Often in our daily lives, we come across instances where we feel wronged and defenseless though not legally victimized. We give up, thinking if it's not worth a lawsuit then we should forget about it. When in fact, we do have a recourse. A little determination and a few hours of text-editing can do what weeks and months of complaints and nagging via phone calls and meetings cannot.
Last year, I had a lot of problems at my old apartment complex before I moved to my new house. So many little things had been going wrong that I just wanted to say screw you to the apartment people and get out as fast as I could. However, I had signed a letter earlier saying I'll clean up the entire apartment before I leave, failing which, they'll charge me ridiculous amounts of cash for pesky little things - $25 for failing to defrost the fridge, $2 per bag of trash I leave. With a new house that still needed setting up and lots of cleaning, I was in no mood to clean an old apartment after I had tons of problems with it. So I did what any text-loving person would do. Wrote them a strongly-worded letter and asked for stamped confirmation of their receipt of the letter and their signed & time-stamped follow-up decision.

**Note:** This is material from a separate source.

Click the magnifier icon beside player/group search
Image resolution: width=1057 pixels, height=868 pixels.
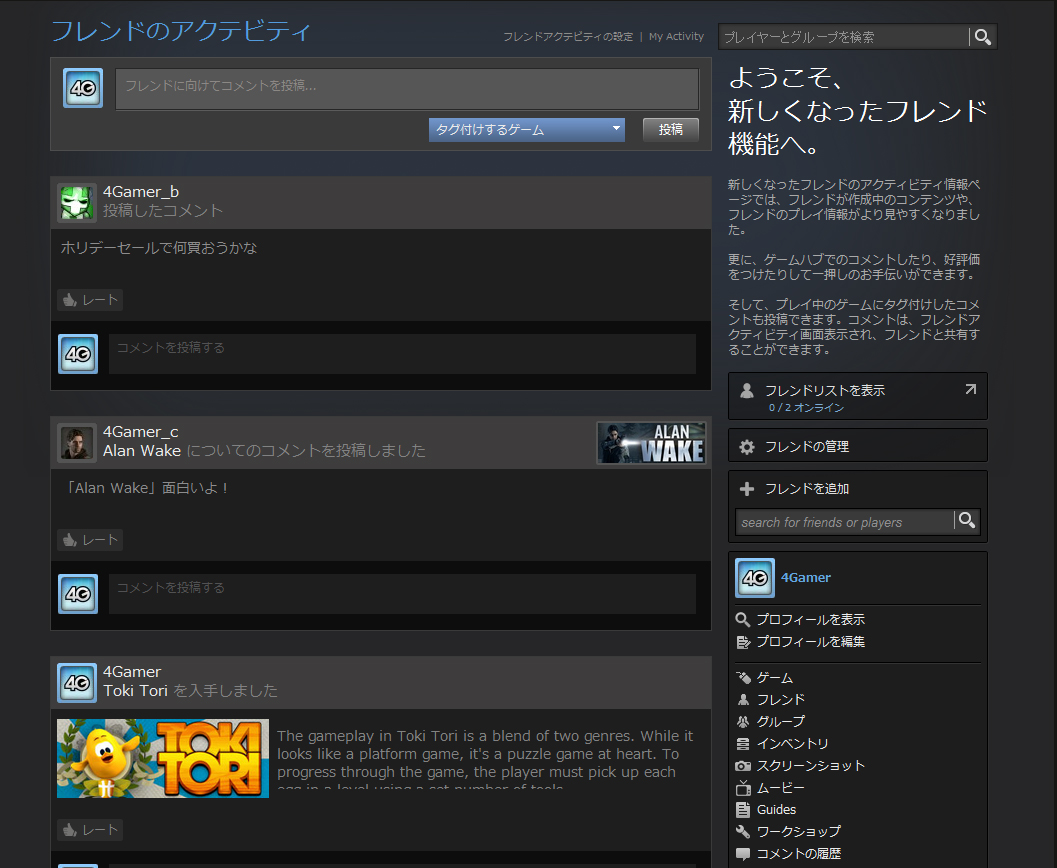[983, 37]
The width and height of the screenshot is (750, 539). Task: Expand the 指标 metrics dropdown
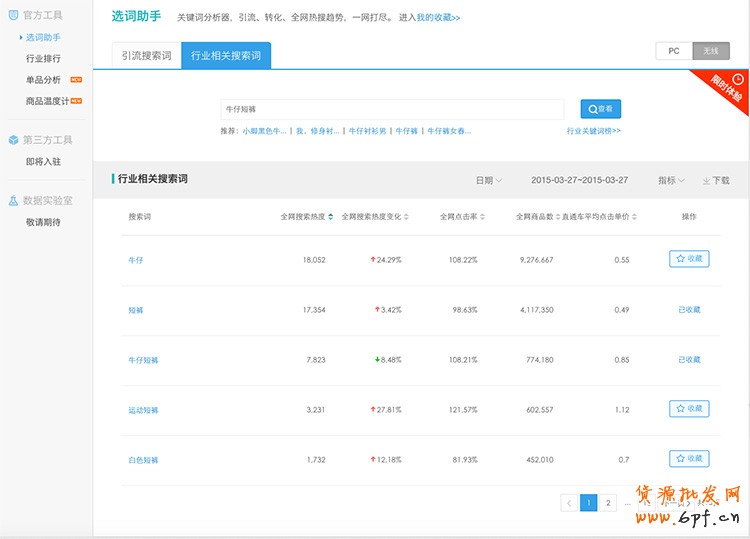point(671,181)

In the end, I didn't have to go back and spend 10-12 hours cleaning the apartment. They didn't charge me anything for cleanup or maintenance. Cost me less than 2 hours of my idle-time sitting on a computer and typing away like I do anyway. If you're curious and not afraid of the dreaded PDF format, here's the ass-kicking letter to my apartment complex, the real name replaced with [Del Boca Vista]: Letter to Del Boca Vista.
In case you're wondering, I exaggerated a LOT in the letter. Things weren't half as bad as I claimed they were. But hey, I didn't wanna clean up! And I shouldn't have had to after going through all of that!